To be clear, Gat et al. are not claiming that every case of prostate cancer is due to the weak ISV valves. There are many factors that can stimulate genetic changes in prostate cells such that they become malignant. However, high serum testosterone is not the culprit, and since TRT is a treatment that affects blood levels, using it therapeutically to benefit low T patients should not be a source of worry
What is needed now is verification of Gat’s (and his colleagues’) work, and that must come from replicating their methodologies. Science is only as good as repeated research results. It is hoped that the will and means will be found to validate this discovery, since TRT can be beneficial to low T patients regardless of their risk or history of prostate cancer.
NOTE: This content is solely for purposes of information and does not substitute for diagnostic or medical advice. Talk to your doctor if you are experiencing pelvic pain, or have any other health concerns or questions of a personal medical nature.
References
[i] Rodriguez KM, Pastuszak AW, Khera M. The Role of Testosterone Therapy in the Setting of Prostate Cancer. Curr Urol Rep. 2018 Jun 30;19(8):67.

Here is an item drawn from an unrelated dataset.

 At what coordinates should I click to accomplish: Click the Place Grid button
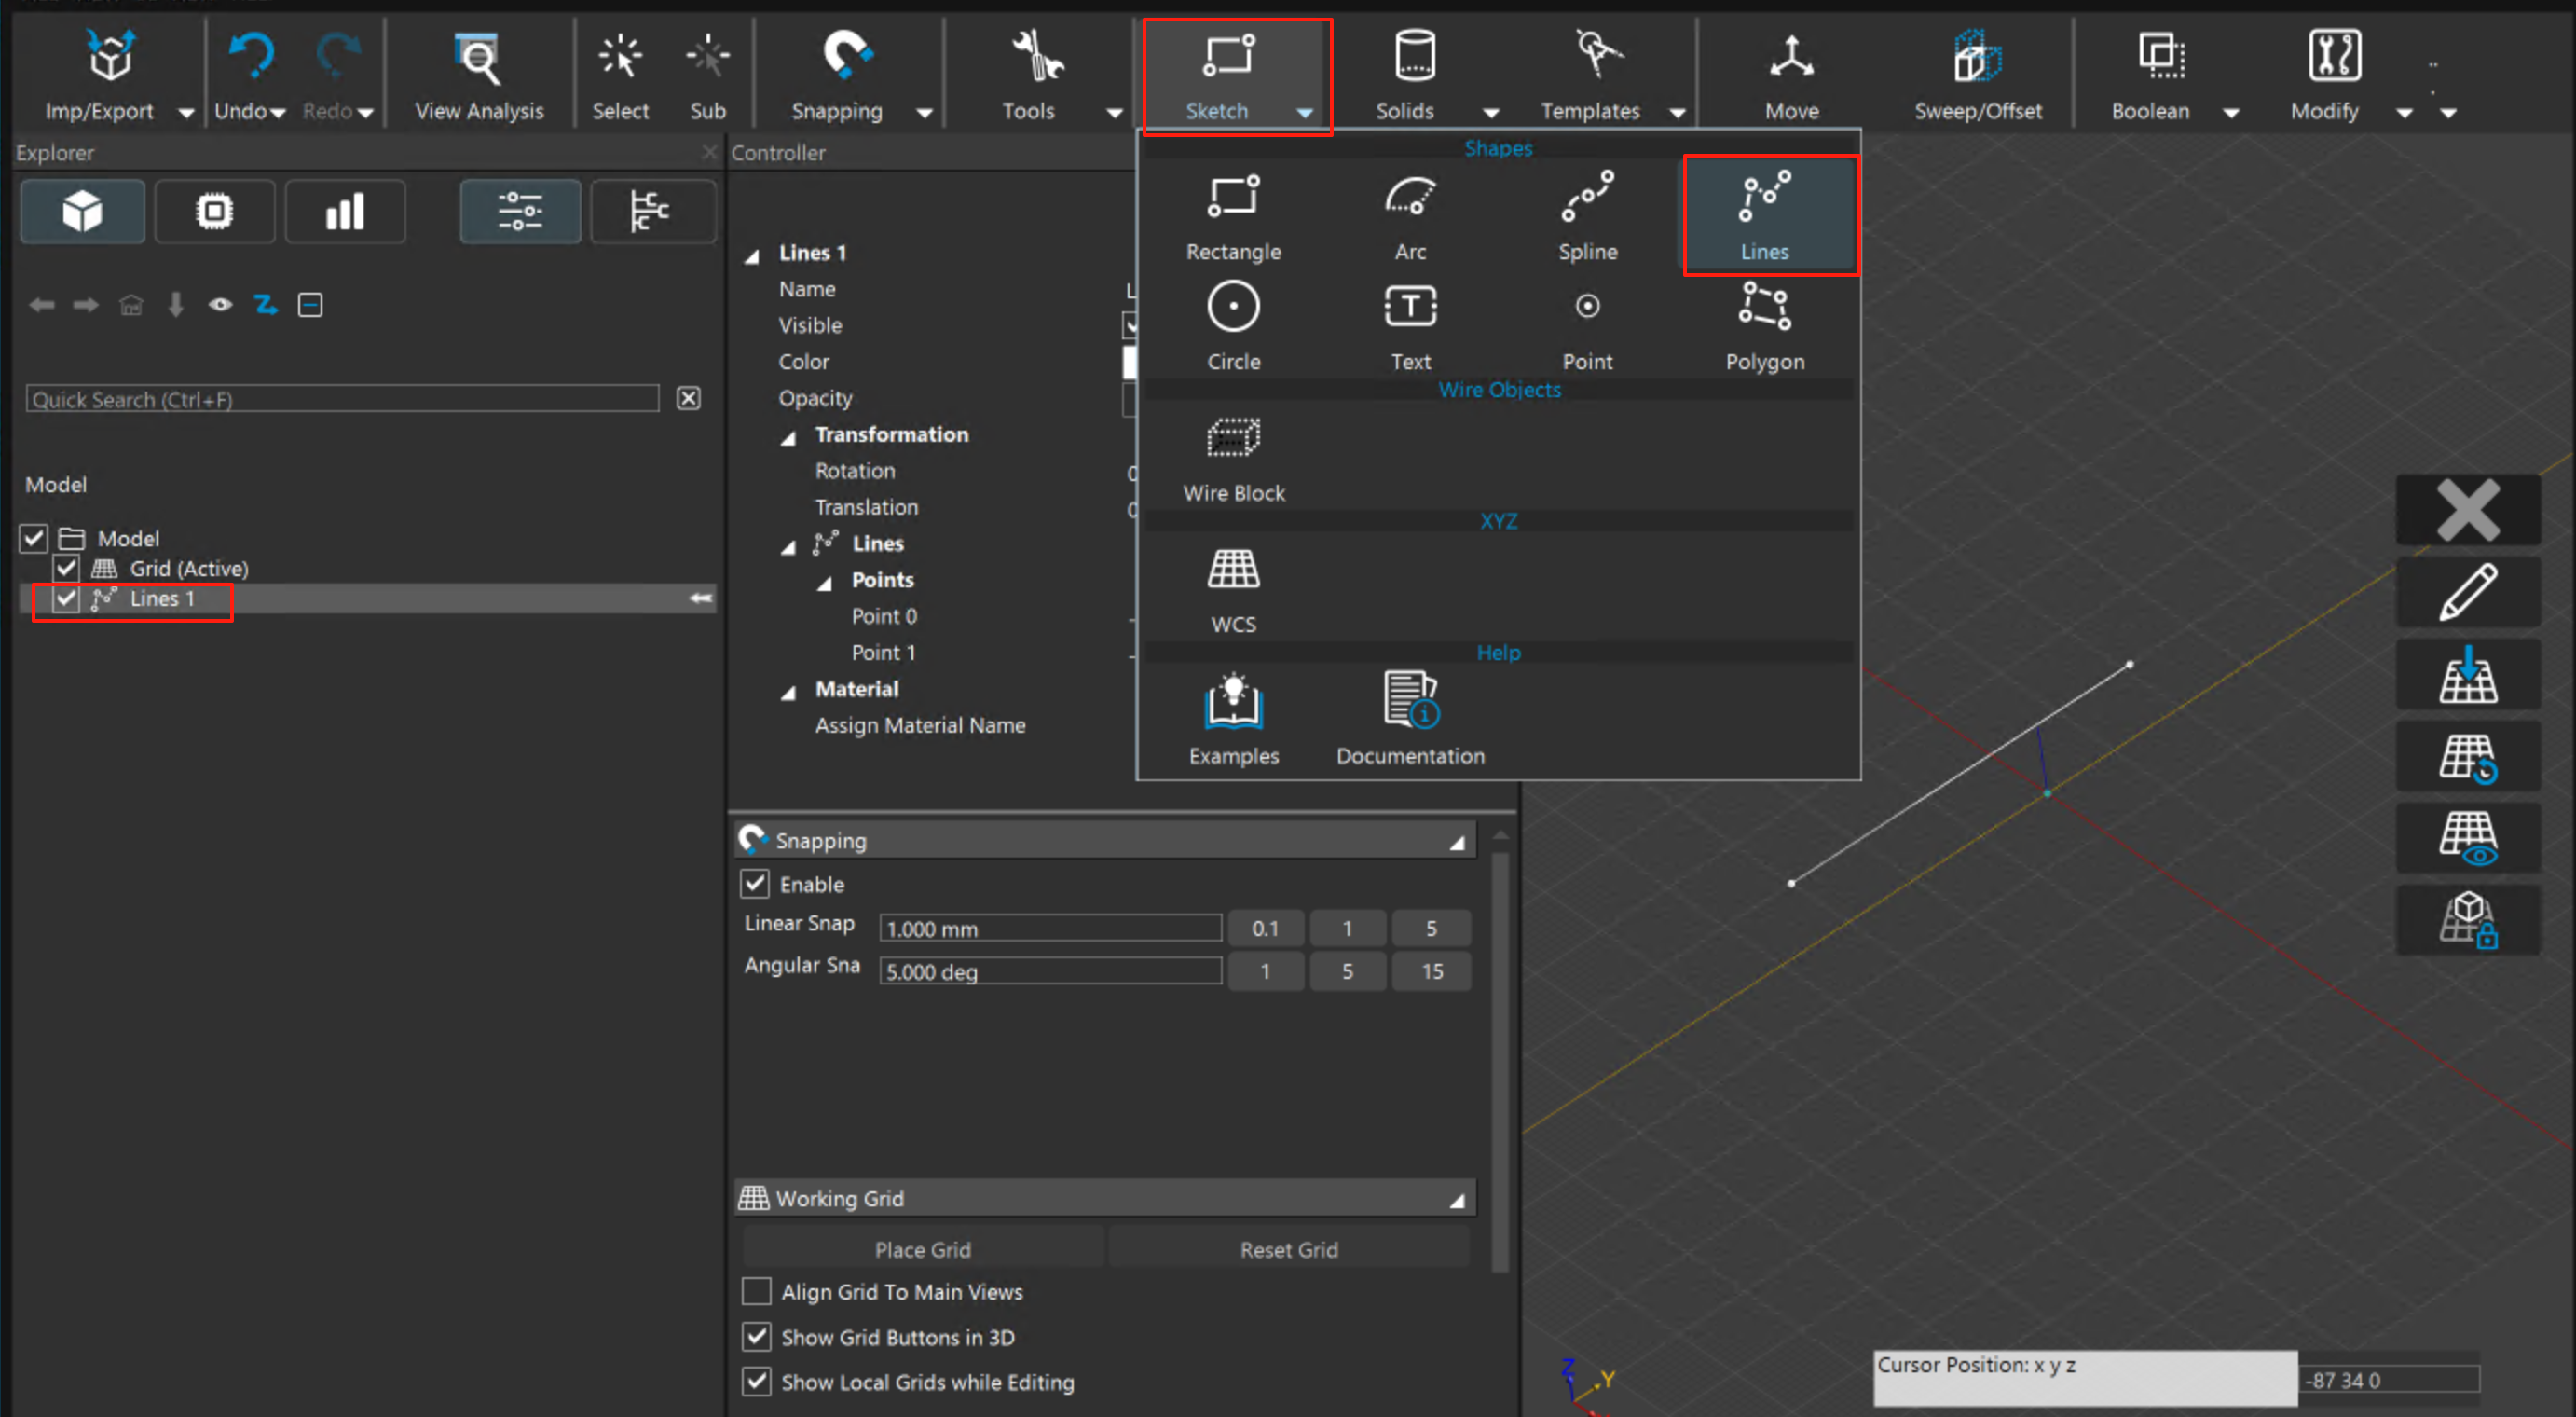tap(922, 1249)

[ii] Chen T, Li S, Eisenberg ML. Trends in Testosterone Therapy use in Prostate Cancer Survivors in the United States. J Sex Med. 2021 Aug;18(8):1346-1353.
[iii] Lenfant L, Leon P, Cancel-Tassin G, Audouin M et al. Testosterone replacement therapy (TRT) and prostate cancer: An updated systematic review with a focus on previous or active localized prostate cancer. Urol Oncol. 2020 Aug;38(8):661-670.
[iv] Ory J, Ramasamy R. Testosterone Therapy in Men with Advanced Prostate Cancer: Too Many Unknowns for Safe Use. Androg Clin Res Ther. 2021;2(1):131-132
[v] Ory, Ibid.
[vi] Gat Y, Joshua S, Gornish MG. Prostate cancer: a newly discovered route for testosterone to reach the prostate : Treatment by super-selective intraprostatic androgen deprivation. Andrologia. 2009 Oct;41(5):305-15.
[vii] https://en.wikipedia.org/wiki/Testosterone
[viii] Gat, Y & Gornish, M. (2009). Reversal of benign prostate hyperplasia by super-selective intraprostatic androgen deprivation therapy. European Urological Review. 4. 10-14.